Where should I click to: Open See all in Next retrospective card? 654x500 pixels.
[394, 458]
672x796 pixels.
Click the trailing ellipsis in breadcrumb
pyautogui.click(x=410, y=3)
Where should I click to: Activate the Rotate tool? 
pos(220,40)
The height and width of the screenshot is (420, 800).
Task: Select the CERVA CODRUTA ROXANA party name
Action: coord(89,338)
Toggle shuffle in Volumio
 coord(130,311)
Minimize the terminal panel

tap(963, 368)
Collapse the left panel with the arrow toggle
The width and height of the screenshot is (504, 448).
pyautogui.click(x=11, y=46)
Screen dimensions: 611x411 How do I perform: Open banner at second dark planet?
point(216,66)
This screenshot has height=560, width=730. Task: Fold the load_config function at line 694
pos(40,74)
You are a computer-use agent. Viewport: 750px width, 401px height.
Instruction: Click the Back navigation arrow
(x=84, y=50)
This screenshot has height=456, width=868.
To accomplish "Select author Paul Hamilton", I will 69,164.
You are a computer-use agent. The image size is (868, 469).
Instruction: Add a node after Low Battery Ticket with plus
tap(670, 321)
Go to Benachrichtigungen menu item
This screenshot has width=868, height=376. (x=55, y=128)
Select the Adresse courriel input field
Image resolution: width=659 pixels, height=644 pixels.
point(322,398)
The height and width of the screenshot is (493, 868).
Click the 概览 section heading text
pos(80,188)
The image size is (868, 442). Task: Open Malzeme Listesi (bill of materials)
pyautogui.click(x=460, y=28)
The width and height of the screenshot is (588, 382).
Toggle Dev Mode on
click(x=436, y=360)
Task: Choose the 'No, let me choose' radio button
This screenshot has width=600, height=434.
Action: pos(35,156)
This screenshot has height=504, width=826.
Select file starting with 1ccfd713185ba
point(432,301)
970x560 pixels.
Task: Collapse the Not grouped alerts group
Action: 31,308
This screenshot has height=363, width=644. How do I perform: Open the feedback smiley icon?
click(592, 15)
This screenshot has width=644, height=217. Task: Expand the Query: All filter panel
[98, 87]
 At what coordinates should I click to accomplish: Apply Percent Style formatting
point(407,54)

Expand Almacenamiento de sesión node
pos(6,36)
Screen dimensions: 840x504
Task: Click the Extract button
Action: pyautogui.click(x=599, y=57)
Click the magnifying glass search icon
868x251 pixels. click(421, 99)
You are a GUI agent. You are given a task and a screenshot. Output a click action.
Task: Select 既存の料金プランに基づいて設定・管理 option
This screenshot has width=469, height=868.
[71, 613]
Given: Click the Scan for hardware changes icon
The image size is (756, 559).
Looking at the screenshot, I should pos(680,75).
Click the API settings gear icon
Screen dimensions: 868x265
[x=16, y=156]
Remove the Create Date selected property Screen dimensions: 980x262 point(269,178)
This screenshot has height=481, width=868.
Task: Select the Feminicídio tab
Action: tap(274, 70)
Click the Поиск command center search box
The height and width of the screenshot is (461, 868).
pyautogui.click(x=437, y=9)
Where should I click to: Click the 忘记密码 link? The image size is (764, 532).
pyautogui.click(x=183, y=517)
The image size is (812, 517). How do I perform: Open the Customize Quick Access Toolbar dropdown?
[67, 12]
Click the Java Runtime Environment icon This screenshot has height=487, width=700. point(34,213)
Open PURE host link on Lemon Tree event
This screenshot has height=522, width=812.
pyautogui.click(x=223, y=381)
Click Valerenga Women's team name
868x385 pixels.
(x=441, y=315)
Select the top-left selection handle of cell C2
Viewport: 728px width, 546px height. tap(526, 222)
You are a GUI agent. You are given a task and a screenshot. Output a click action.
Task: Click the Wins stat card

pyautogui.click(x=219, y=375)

* [Directions for this task]: Retype word for word everything in the listing above from the line that holds "Instruction: Add a" down to the line that holds "This screenshot has height=504, width=826.". Keep both end lines and leave out the rest.

* [Answer space]:
Instruction: Add a node after Low Battery Ticket with plus
tap(670, 321)
Go to Benachrichtigungen menu item
This screenshot has width=868, height=376. (x=55, y=128)
Select the Adresse courriel input field
Image resolution: width=659 pixels, height=644 pixels.
point(322,398)
The height and width of the screenshot is (493, 868).
Click the 概览 section heading text
pos(80,188)
The image size is (868, 442). Task: Open Malzeme Listesi (bill of materials)
pyautogui.click(x=460, y=28)
The width and height of the screenshot is (588, 382).
Toggle Dev Mode on
click(x=436, y=360)
Task: Choose the 'No, let me choose' radio button
This screenshot has width=600, height=434.
Action: pos(35,156)
This screenshot has height=504, width=826.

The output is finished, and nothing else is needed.